■ **INPUT DATA**

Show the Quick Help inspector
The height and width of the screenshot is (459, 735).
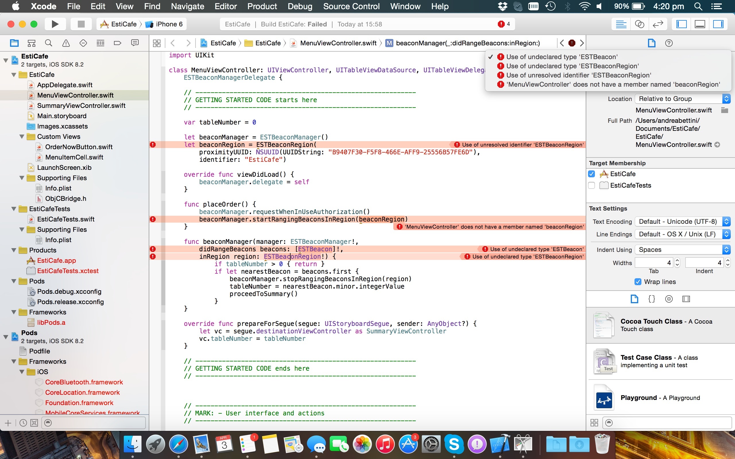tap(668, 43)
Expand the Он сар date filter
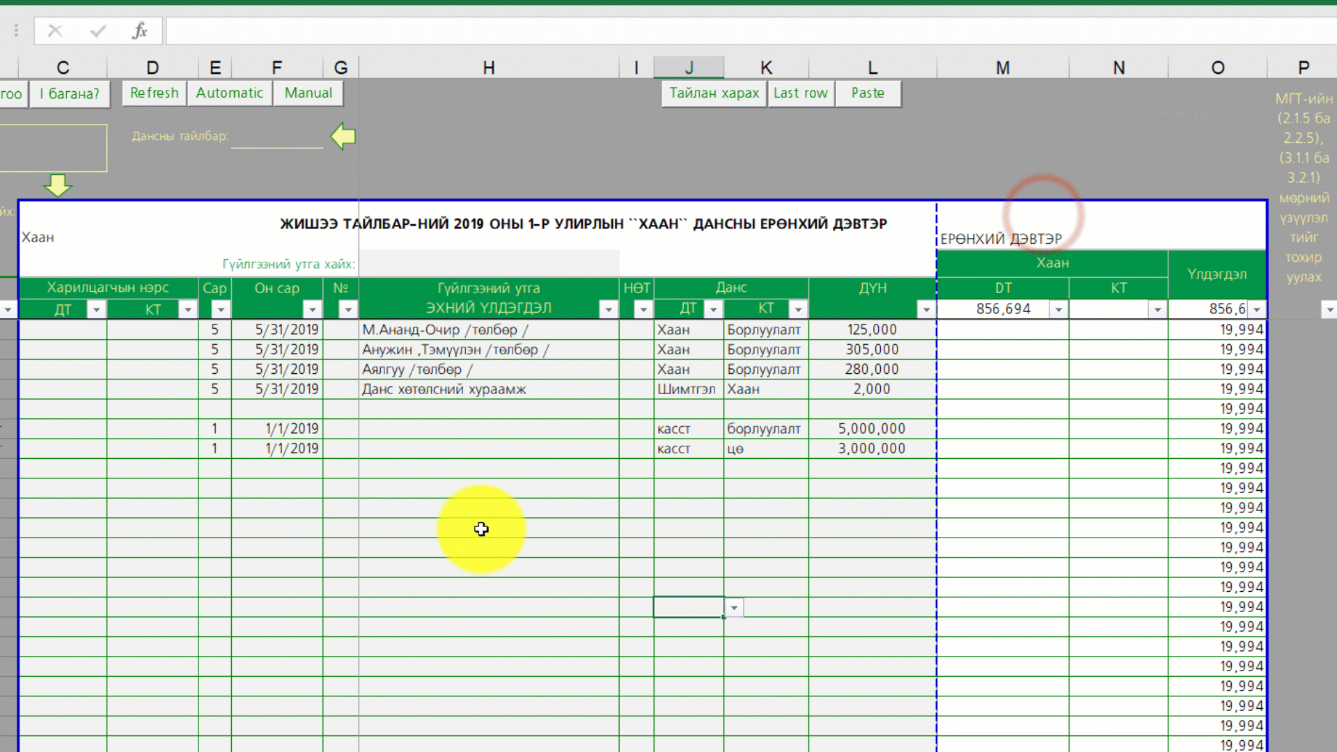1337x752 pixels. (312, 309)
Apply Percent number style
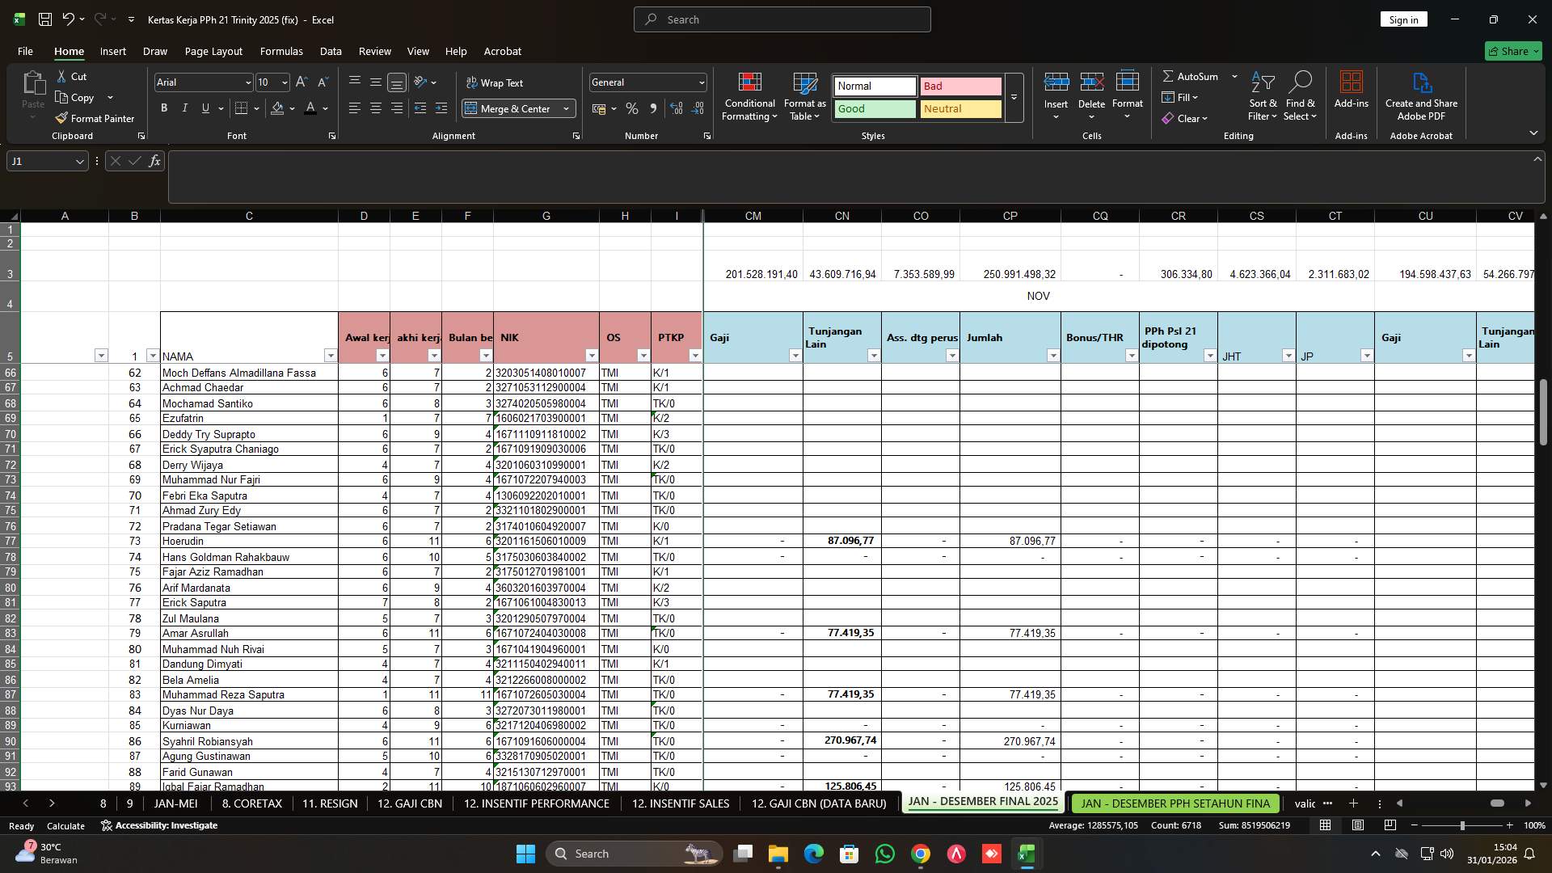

■ **INSTRUCTIONS TO FOLLOW**
"The height and" marks the first line to copy; copy that line and every line after it through the last line of the listing, exactly and without pictures.

■ **TASK ANSWER**
The height and width of the screenshot is (459, 735).
tap(668, 43)
Expand the Он сар date filter
1337x752 pixels. (312, 309)
Apply Percent number style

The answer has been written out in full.